*** Opening of Selected passage ***

Remember when session IPAs were everywhere? It wasn’t that long ago that every regional brewery in the country dropped what they were doing and started churning out aggressively hoppy ales with surprisingly low ABVs. They called them “session IPAs.” It was like printing money.

Within a few short years, though, the beer-drinking world went from scratching our heads over the style (aren’t pale ales the lower ABV versions of IPAs?) to loving them (I can drink more than one and still do surgery!) to now, seemingly, being over them all together.

Okay, we’re not over them. I still drink session IPAs. Oskar Blues Pinner is one of my go-to beers. I’m just a little tired of the hype because, by and large, most session IPAs have proved to be not that good. They either aren’t that sessionable (if I want to drink a 5.1% hoppy beer, I’m just gonna grab a pale ale), or they’re too unbalanced (all hop nose and no gooey malty center). There are plenty of exceptions to this broad generalization. A handful of breweries have knocked the session IPA out of the park. And I’ll drink those beers as long as they’re available. But I’m over trying a new beer just because it’s a session IPA. If anything, I’m probably at a point where I’ll avoid the style altogether and just opt for the brewery’s pale ale if I have a late afternoon surgery I have to consider.

Based on a couple of new beers to hit the market, I’m guessing at least some of the beer drinking population has reached a similar tipping point with session IPAs. Take Unknown Brewing’s Scratch n’ Sniff, a beer that falls firmly in the Session IPA category, coming in at 4.7% and being hoppy as hell, but there’s no mention of the word “session” on the can. They call it an “aromatic IPA.” If this beer came out just a year ago, it would have been ridiculous not to label it as a session IPA. The thirst for these things couldn’t be satiated. Now, I think the smartest thing Unknown Brewing could’ve done is eschew the term altogether.

Deschutes did something similar with their seasonal Hop Slice Summer Ale. They released essentially the same beer last year under the name Hop Slice Session IPA. It’s citrusy and aromatic, with great notes of lemon and a zesty, dry finish. And it’s just 5% ABV. It’s a good beer regardless of what you call it, but Deschutes made a point not to call it a session IPA. And honestly, a Summer Ale sounds more inviting to me right now.

These are only a couple of examples, and plenty of breweries are putting out new session IPAs this season. But it seems like we’ve reached the tipping point of the trend and we’re on the downward slope of the session IPA craze. Breweries are still making them, they’re just not branding them like they did a year ago. On one hand, this is perfectly normal; Trends come and go in the beer world. On the other hand, do trends really come and go this fast? Session IPAs have hit the market, spread from coast to coast like wildfire, but seem to be disappearing just as fast (or at least, their branding is disappearing).

*** Close of Selected passage ***
*** Opening of Data ***

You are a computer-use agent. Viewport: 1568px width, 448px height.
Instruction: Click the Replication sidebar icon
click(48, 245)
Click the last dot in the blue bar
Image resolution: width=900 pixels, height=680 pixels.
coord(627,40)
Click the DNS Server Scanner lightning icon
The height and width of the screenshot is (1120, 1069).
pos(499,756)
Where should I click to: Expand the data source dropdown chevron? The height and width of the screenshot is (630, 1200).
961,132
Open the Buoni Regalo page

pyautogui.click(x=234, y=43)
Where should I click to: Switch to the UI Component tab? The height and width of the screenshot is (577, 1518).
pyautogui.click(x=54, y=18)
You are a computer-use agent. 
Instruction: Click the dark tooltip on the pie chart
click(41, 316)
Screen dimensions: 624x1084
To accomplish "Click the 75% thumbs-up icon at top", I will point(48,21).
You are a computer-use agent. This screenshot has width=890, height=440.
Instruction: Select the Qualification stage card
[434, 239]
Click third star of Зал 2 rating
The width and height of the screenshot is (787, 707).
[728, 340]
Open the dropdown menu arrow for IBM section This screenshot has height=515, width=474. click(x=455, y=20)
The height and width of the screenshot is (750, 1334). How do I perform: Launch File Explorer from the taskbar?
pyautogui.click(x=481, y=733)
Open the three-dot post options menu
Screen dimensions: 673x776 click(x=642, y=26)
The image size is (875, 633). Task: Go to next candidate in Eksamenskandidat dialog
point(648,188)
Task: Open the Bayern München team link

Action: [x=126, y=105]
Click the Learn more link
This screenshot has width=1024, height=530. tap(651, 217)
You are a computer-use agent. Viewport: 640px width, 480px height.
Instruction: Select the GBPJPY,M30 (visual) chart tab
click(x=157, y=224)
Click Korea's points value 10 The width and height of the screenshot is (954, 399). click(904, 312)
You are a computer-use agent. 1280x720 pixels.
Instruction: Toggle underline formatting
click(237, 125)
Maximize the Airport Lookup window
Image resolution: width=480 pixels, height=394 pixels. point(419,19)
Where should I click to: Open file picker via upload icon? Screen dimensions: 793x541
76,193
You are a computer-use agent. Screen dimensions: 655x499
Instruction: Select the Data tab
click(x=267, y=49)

*** Close of Data ***

▶ **What the task asks**:
Reproduce the passage on session IPAs, everything from "Okay, we’re not" down to "have to consider.". The material plays no role in this exercise.

▶ **Response box**:
Okay, we’re not over them. I still drink session IPAs. Oskar Blues Pinner is one of my go-to beers. I’m just a little tired of the hype because, by and large, most session IPAs have proved to be not that good. They either aren’t that sessionable (if I want to drink a 5.1% hoppy beer, I’m just gonna grab a pale ale), or they’re too unbalanced (all hop nose and no gooey malty center). There are plenty of exceptions to this broad generalization. A handful of breweries have knocked the session IPA out of the park. And I’ll drink those beers as long as they’re available. But I’m over trying a new beer just because it’s a session IPA. If anything, I’m probably at a point where I’ll avoid the style altogether and just opt for the brewery’s pale ale if I have a late afternoon surgery I have to consider.